OSLO - For some reason, the fact that we were heading to Norway for a vacation seemed to baffle many of our friends. Did we have family there, they asked.
We don't, though I had to confess a family connection to the land of the midnight sun. In 1980, my father, a university professor, spent his sabbatical at the Norwegian Geotechnical Institute. I loved fifth grade in Oslo. The kids were friendly, we could play soccer in natural light until 11 at night in summer, and nobody made fun of my bowl cut. (I would be mocked for that hair a few days after my return to the States.)
I have been back to Oslo once since then, a brief Eurail visit in 1992. But this vacation would be different. With my parents on sabbatical again, we would see them and then Carlene and I, without our 5-year-old, would take one of the great 36-hour excursions in Scandinavia.
It is a trip that goes from Oslo to the west coast city of Bergen. But the point is not just getting there. It is what you see along the way, from the gorgeous stretch of fiords (narrow sea inlets with steep mountain sides) to the desolate, rolling snowscapes.
I took this trip with the family back in 1980 when we patched together train, boat, and bus tickets. These days, there's a Norway in a Nutshell package. It runs just under $400 a ticket (not including lodging).
We started on a Sunday morning in May from Oslo. The nearly five-hour first leg is by train and, like everything in Norway, clean, organized, and always on time. With the exchange rate so dreadful - a cup of coffee can run $6 - we tried to be sparing with our krone. Still, as the train climbed, it was hard to resist cocoa and lefse, a Norwegian snack made of folded, buttered bread made from potatoes, and cinnamon sugar. Two hours in, we could see snowy mountains in the distance.
Not long after that we arrived in Finse, the highest point of the route at 4,000 feet. This is a dramatic place, with houses reachable only by skis, and we spotted plenty of cross-country skiers roaming the beautiful countryside. Finse trivia: This is where George Lucas shot the ice planet scenes for his 1980 film "The Empire Strikes Back."
A short stretch later, the train rolled into Myrdal, and we all got off to cross the platform. Leg two was waiting in the form of the Flåm Railway. This slow-moving train covers about 12 1/2 miles of reel-worthy scenery in an hour. You probably should sit on the left side of the train (facing front), though the views are stunning from either side. The train also goes slow enough that you can stand.
In the early afternoon we were deposited in Flåm, a small town at the base of the Sognefjord, and told we had roughly an hour before the boat would take off down the fiord.
From 1980, I remember the sleepiness of the town, and a mad scramble for bread, cheese, and salami we could turn into dinner. These days, the place is stuffed with tourists. There are sweater stores and overpriced restaurants. We did luck out in finding a reasonably priced, cafeteria-style spot near the water where we enjoyed open-faced sandwiches (one shrimp, another cheese) without breaking the bank.
Maybe it was my post-lunch haze.
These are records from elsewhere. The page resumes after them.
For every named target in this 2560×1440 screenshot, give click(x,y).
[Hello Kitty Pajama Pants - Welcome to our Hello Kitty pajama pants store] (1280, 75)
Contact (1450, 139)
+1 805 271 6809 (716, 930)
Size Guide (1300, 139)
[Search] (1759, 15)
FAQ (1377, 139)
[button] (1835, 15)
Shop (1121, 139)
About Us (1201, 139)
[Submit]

But in Flåm, I made my first and only mistake of the trip, and it was a doozy. I wanted to know which of four landings the Nutshell tour boat would leave from. So I headed to the information booth and showed the guy my ticket.
Please note: Nutshell participants are meant to go from Flåm up to Gudvangen on the boat. From there, a bus hauls you up the hairpin bends of Stalheimskleiva. Then you hop a train for a short stretch that lands you in Bergen a little after 8. The man behind the counter sort of ignored all this. He skipped to the last line on my ticket where it simply listed the end destination of Bergen and told me to go to landing 4.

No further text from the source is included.